## SUPPLIED RECORDS

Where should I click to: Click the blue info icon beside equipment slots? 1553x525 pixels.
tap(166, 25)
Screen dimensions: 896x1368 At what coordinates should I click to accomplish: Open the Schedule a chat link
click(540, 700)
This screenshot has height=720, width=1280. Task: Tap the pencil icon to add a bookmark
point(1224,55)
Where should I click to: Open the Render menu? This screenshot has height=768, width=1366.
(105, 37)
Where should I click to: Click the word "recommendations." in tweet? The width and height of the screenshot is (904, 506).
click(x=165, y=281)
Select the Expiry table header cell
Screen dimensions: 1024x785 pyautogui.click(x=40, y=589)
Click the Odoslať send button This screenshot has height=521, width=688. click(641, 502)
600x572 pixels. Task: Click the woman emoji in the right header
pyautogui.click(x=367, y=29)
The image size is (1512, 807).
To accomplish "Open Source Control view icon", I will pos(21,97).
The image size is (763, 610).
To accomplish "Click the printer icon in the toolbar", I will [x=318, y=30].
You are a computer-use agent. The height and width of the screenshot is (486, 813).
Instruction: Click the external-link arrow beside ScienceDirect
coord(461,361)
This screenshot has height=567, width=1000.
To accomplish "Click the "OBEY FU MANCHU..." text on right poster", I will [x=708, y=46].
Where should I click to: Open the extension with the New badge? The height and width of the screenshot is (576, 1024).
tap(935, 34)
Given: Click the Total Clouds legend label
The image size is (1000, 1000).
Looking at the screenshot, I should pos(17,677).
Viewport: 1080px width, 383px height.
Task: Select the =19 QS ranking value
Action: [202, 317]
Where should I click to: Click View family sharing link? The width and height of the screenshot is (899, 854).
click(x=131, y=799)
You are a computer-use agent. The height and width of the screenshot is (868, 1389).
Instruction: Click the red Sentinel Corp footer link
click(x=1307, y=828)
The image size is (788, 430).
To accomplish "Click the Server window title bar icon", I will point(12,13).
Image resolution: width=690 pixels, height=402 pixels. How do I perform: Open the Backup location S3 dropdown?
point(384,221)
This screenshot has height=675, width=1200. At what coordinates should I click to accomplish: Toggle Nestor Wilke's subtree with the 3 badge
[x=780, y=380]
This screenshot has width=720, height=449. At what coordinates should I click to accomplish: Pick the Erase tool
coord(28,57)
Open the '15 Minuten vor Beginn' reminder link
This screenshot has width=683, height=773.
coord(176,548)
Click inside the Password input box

## ACTIVITY
Would you set down the full listing exactly as it reads?

## RESULT FOR THIS TASK
Where should I click to: Click the blue info icon beside equipment slots? 1553x525 pixels.
tap(166, 25)
Screen dimensions: 896x1368 At what coordinates should I click to accomplish: Open the Schedule a chat link
click(540, 700)
This screenshot has height=720, width=1280. Task: Tap the pencil icon to add a bookmark
point(1224,55)
Where should I click to: Open the Render menu? This screenshot has height=768, width=1366.
(105, 37)
Where should I click to: Click the word "recommendations." in tweet? The width and height of the screenshot is (904, 506).
click(x=165, y=281)
Select the Expiry table header cell
Screen dimensions: 1024x785 pyautogui.click(x=40, y=589)
Click the Odoslať send button This screenshot has height=521, width=688. click(641, 502)
600x572 pixels. Task: Click the woman emoji in the right header
pyautogui.click(x=367, y=29)
The image size is (1512, 807).
To accomplish "Open Source Control view icon", I will pos(21,97).
The image size is (763, 610).
To accomplish "Click the printer icon in the toolbar", I will [x=318, y=30].
You are a computer-use agent. The height and width of the screenshot is (486, 813).
Instruction: Click the external-link arrow beside ScienceDirect
coord(461,361)
This screenshot has height=567, width=1000.
To accomplish "Click the "OBEY FU MANCHU..." text on right poster", I will [x=708, y=46].
Where should I click to: Open the extension with the New badge? The height and width of the screenshot is (576, 1024).
tap(935, 34)
Given: Click the Total Clouds legend label
The image size is (1000, 1000).
Looking at the screenshot, I should pos(17,677).
Viewport: 1080px width, 383px height.
Task: Select the =19 QS ranking value
Action: [202, 317]
Where should I click to: Click View family sharing link? The width and height of the screenshot is (899, 854).
click(x=131, y=799)
You are a computer-use agent. The height and width of the screenshot is (868, 1389).
Instruction: Click the red Sentinel Corp footer link
click(x=1307, y=828)
The image size is (788, 430).
To accomplish "Click the Server window title bar icon", I will point(12,13).
Image resolution: width=690 pixels, height=402 pixels. How do I perform: Open the Backup location S3 dropdown?
point(384,221)
This screenshot has height=675, width=1200. At what coordinates should I click to accomplish: Toggle Nestor Wilke's subtree with the 3 badge
[x=780, y=380]
This screenshot has width=720, height=449. At what coordinates should I click to accomplish: Pick the Erase tool
coord(28,57)
Open the '15 Minuten vor Beginn' reminder link
This screenshot has width=683, height=773.
coord(176,548)
Click inside the Password input box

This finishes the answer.